Given task 1 -> Copy the lines of the listing below exactly, starting at the line containing "Identify the click" and ending at the line containing "Preferences".
--- BEGIN Document section ---
We have everyone pretty spaced out for kidding, with the most being 5 kidding in one month.

We are going on milk test this year too, so that should add to the insanity! :help: :ROFL:


----------



## StaceyRosado (Oct 5, 2007)

how do you get all of them shown? must be crazy to try to keep up with it - unless you dont show.


----------



## ProctorHillFarm (May 15, 2008)

Well we started showing last year- and we plan to show even more this year, but not every single goat here will be shown. We will pick and choose our show string and take our senior does we think our best- a few of our bucks will probably make appearances, and kids born this year we hope to keep will probably hit a show or two.

The whole family is involved with the goats- so that helps- hubby started it all actually, then my step son is turning 11 and thinks the goats are a blast, so we get it done


----------



## StaceyRosado (Oct 5, 2007)

oh I hope I can get someone to help me at the shows. A friend says she wants to come with me so I am hoping! I only have 4 and whatever kids I have born plus my new buck from Ashley  So thats waymore then I want to handle


----------



## Jenna (Jan 7, 2009)

Wow REALLY nice additions!! So cute too, even the bucks :greengrin:


----------



## ProctorHillFarm (May 15, 2008)

Thank You!  I love my stinky boys- Roulette was a bottle baby- everytime he sees you he starts wagging his tail :ROFL:


----------



## Jenna (Jan 7, 2009)

How cute!! :slapfloor:


----------



## Amy Goatress (Oct 2, 2008)

Nice new additions!


----------
--- END Document section ---
--- BEGIN Available data ---
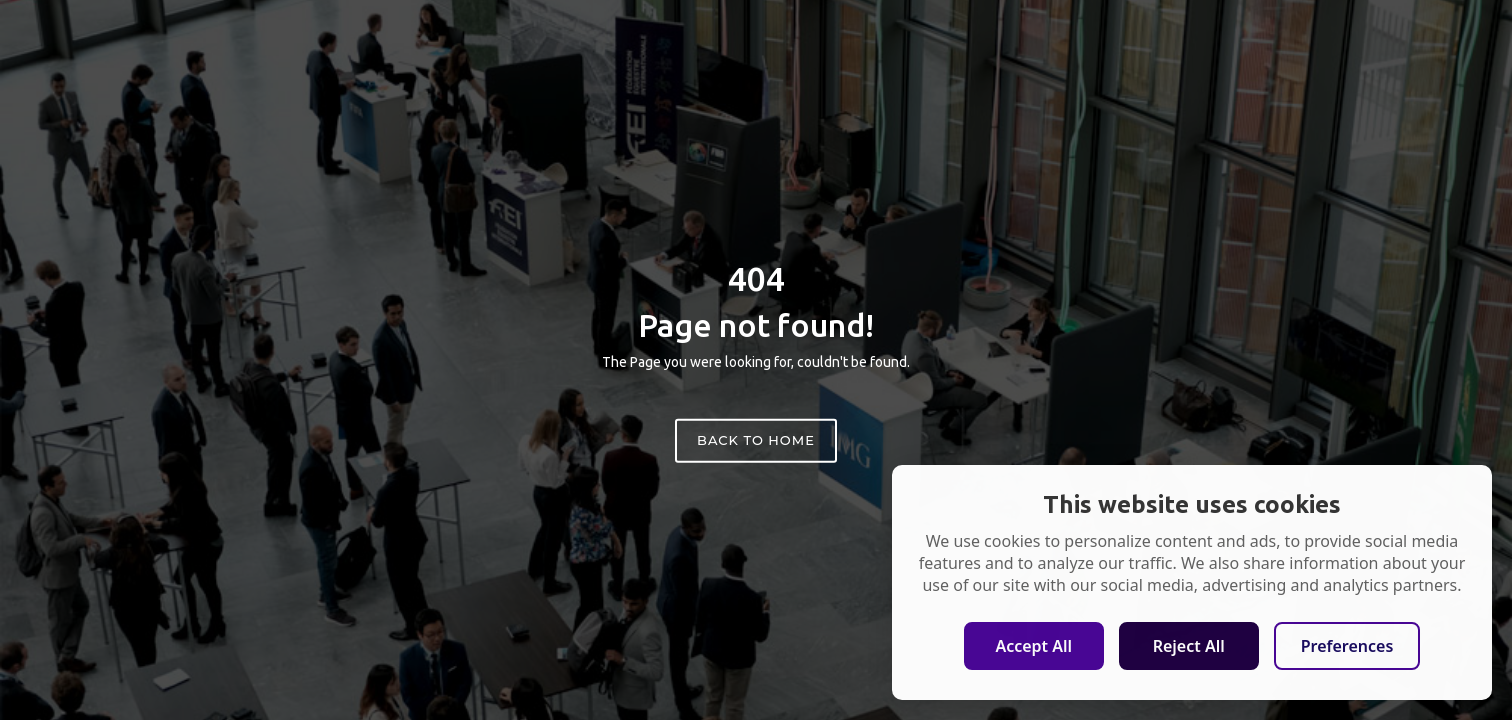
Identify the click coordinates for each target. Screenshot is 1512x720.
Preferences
--- END Available data ---
--- BEGIN Available data ---
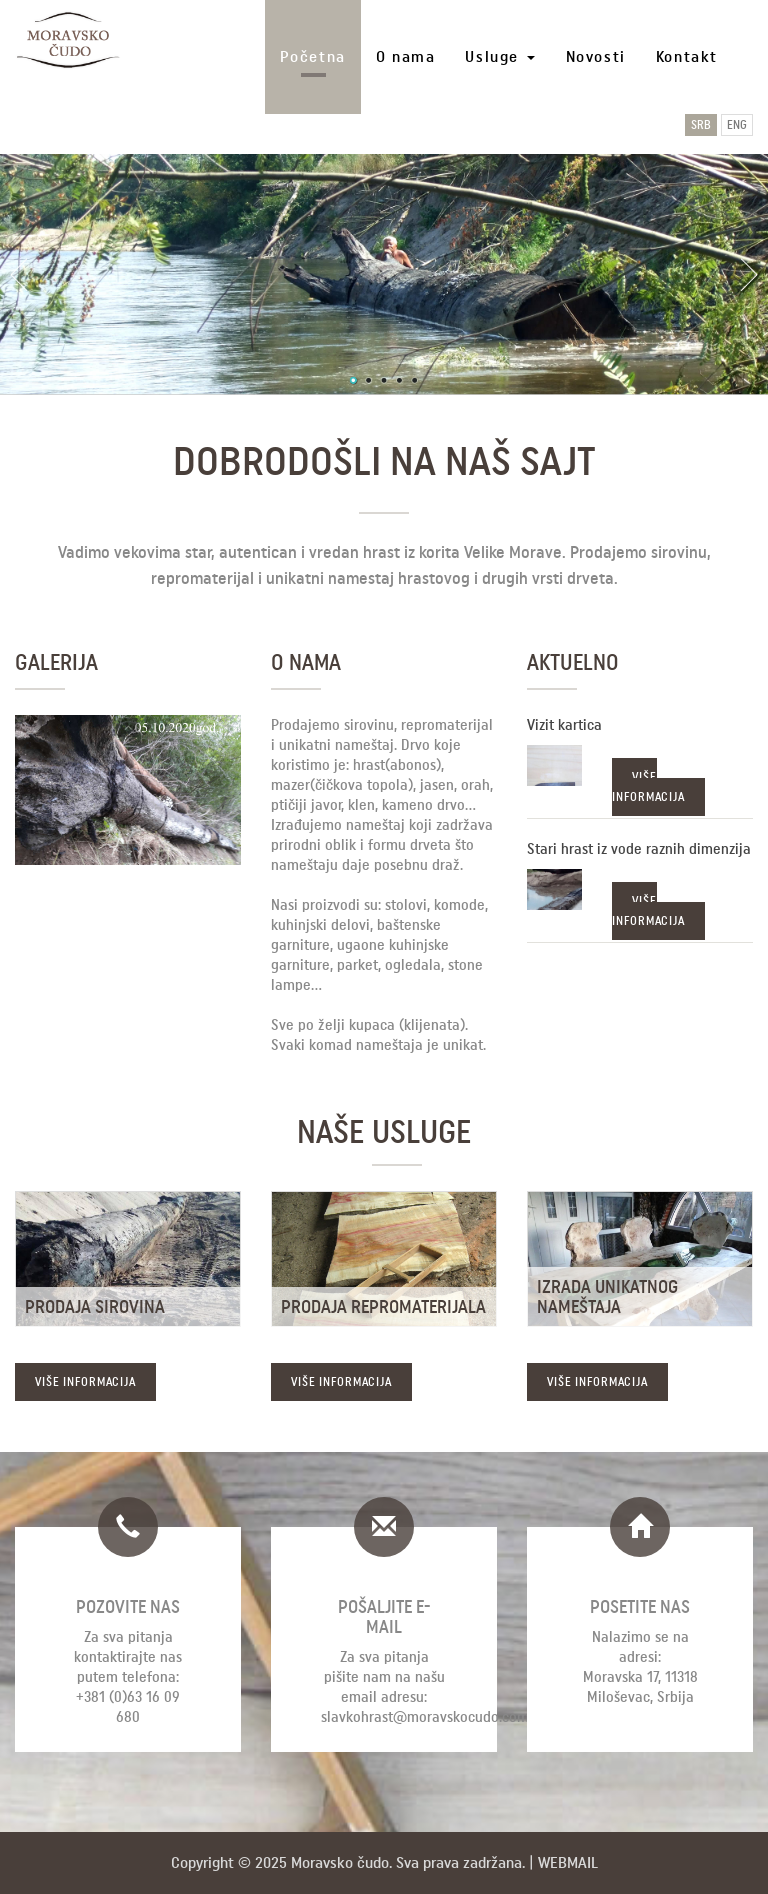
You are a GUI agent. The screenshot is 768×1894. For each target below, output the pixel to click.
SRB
--- END Available data ---
--- BEGIN Available data ---
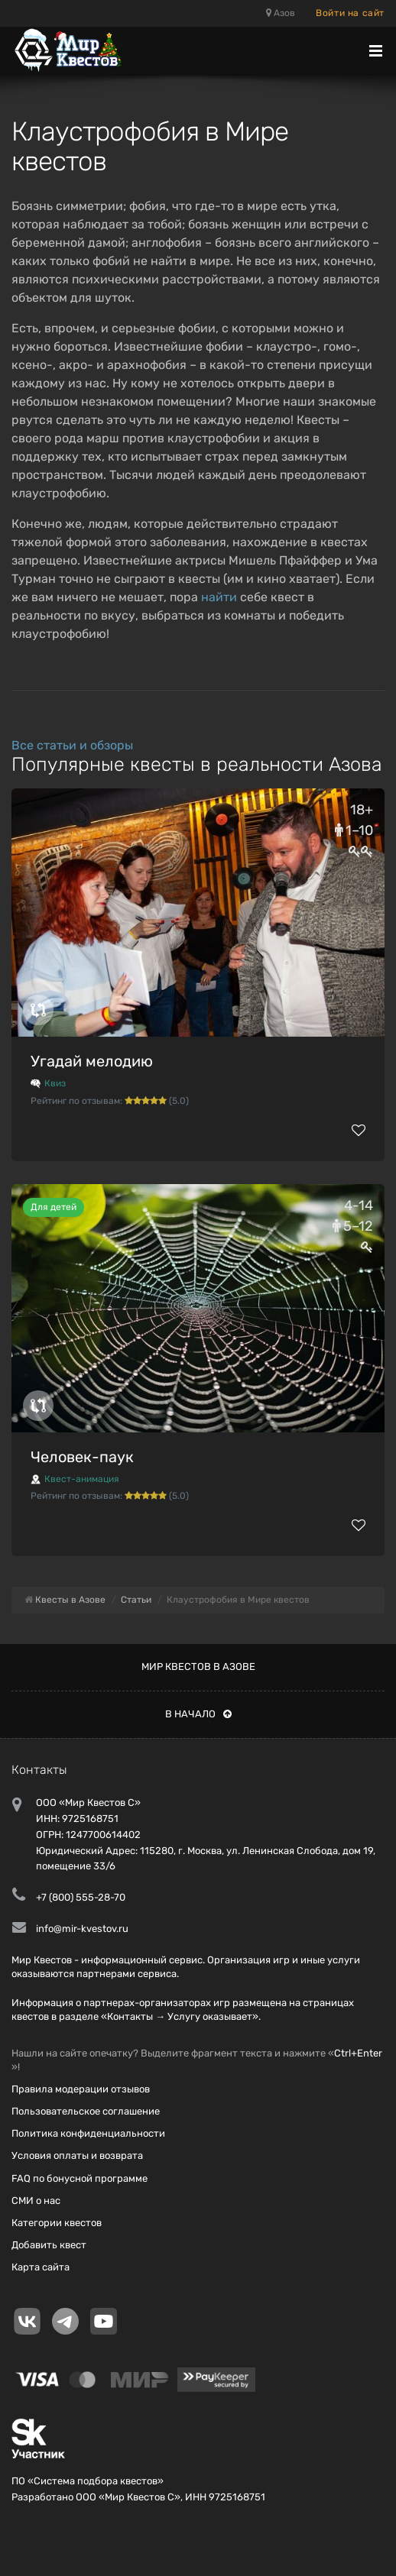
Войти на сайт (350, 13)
--- END Available data ---
Given task 2 -> Reproduce the passage of the goat forum thread above exactly, starting at "Well we started" and ending at "show or two.".

Exercise answer 1 ->
Identify the click coordinates for each target. Screenshot is 1512x720.
Preferences

Exercise answer 2 ->
Well we started showing last year- and we plan to show even more this year, but not every single goat here will be shown. We will pick and choose our show string and take our senior does we think our best- a few of our bucks will probably make appearances, and kids born this year we hope to keep will probably hit a show or two.